KOMPAS.com - Banjir bandang yang menerjang tiga distrik di Pemkab Jayapura yaitu Sentani, Waibu, dan Sentani Barat menyebabkan 109 orang meninggal dunia, 93 jiwa dilaporkan hilang, lebih dari 150 orang luka berat maupun ringan dan kurang lebih 11.725 kepala keluarga yang terdampak.
Banyak yang mengatakan bahwa banjir bandang disebabkan oleh kerusakan lahan di hutan cycloop yang menyebabkan debit air menjadi lebih tinggi.

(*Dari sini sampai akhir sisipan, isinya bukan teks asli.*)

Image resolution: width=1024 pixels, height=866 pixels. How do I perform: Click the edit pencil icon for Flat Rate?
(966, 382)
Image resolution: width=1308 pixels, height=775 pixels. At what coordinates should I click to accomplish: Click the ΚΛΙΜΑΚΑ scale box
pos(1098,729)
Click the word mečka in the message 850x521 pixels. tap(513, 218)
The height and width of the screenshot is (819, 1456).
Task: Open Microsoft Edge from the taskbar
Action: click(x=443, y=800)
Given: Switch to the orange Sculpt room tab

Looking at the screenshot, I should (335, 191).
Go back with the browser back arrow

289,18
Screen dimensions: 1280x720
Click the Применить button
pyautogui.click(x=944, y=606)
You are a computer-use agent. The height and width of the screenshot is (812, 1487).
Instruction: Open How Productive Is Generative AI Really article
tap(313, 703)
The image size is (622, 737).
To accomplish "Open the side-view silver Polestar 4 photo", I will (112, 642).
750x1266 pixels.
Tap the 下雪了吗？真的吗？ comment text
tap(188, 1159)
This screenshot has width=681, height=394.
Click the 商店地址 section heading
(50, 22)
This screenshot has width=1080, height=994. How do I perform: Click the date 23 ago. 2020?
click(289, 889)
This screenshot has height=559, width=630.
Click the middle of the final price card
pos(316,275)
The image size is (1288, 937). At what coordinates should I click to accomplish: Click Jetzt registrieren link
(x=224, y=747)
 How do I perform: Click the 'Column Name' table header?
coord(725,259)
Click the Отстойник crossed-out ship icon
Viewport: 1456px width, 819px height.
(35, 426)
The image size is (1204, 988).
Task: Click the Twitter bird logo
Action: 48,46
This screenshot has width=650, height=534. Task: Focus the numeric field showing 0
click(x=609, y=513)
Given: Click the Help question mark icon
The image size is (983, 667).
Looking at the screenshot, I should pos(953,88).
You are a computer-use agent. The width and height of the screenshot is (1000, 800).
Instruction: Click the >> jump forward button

Apa yang sebenarnya terjadi?
LAPAN melakukan analisa data satelit penginderaan jauh multiyear dan kondisi cuaca yang terpantau dari data satelit. Hasil analisa menunjukkan ada tiga hal yang menyebabkan banjir.
Baca juga: Viral Temuan Hiu Saat Banjir Sentani, Peneliti LIPI Ungkap Spesiesnya
Ketiga hal itu adalah curah hujan tinggi, morfologi dan bentuk daerah aliran sungai (DAS) yang curam, dan indikasi kerusakan lahan dalam bentuk pembukaan lahan di berapa tempat daerah aliran sungai.
Hasil analisa satelit cuaca himawari-8 pada tanggal 16 dan 17 Maret 2019 menunjukkan, curah hujan yang diestimasi lebih dari 50 milimeter.
"Curah hujan seperti itu cukup untuk menyebabkan banjir di suatu tempat," tulis LAPAN dalam keterangan tertulisnya yang diterima Kompas.com, Jumat (22/3/2019).
Kondisi ini menyebabkan air mengalir deras jika terjadi hujan. Jika wilayah ini tidak ditumbuhi hutan lebat maka aliran sungainya akan semakin deras.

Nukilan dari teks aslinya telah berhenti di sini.